- _EXERCISE AIM_
Before answering, work out how many lines below contain the string "target"; the reply is that number alone.

- _DATA FOR THE TASK_
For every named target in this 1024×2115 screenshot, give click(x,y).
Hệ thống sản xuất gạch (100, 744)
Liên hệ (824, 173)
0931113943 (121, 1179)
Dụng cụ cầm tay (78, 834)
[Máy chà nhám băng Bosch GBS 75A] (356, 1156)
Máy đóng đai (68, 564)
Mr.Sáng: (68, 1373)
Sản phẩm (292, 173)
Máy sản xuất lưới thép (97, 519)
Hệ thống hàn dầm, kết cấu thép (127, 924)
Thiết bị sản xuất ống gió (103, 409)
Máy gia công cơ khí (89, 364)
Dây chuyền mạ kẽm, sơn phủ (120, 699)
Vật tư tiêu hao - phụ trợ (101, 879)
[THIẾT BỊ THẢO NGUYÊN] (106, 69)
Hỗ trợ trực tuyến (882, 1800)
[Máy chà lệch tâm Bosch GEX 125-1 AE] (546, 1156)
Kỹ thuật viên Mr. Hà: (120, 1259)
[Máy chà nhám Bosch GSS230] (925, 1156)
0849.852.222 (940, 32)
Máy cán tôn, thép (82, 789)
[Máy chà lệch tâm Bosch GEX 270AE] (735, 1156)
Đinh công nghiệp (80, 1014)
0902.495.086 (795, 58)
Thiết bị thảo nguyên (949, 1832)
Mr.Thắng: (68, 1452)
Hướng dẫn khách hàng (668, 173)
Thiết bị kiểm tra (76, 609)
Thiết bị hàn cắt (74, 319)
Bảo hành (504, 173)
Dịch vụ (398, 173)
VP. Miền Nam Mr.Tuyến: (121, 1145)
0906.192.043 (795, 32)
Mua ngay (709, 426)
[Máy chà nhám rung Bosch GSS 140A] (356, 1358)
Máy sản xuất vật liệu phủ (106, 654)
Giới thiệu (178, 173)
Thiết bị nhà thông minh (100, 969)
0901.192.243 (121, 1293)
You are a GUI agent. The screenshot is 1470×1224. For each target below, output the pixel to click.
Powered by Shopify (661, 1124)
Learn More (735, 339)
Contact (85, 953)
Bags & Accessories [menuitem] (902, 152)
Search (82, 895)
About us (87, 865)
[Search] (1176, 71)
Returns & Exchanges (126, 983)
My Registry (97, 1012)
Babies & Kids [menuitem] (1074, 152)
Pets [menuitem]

- _PROBLEM SOLUTION_
2